ASSIGNMENT ->
Give back every line of the data, transcribed exactly.

Stored records ->
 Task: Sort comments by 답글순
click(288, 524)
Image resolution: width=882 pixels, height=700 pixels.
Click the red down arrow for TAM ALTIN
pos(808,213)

ANSWER TO THIS TASK ->
 Task: Sort comments by 답글순
click(288, 524)
Image resolution: width=882 pixels, height=700 pixels.
Click the red down arrow for TAM ALTIN
pos(808,213)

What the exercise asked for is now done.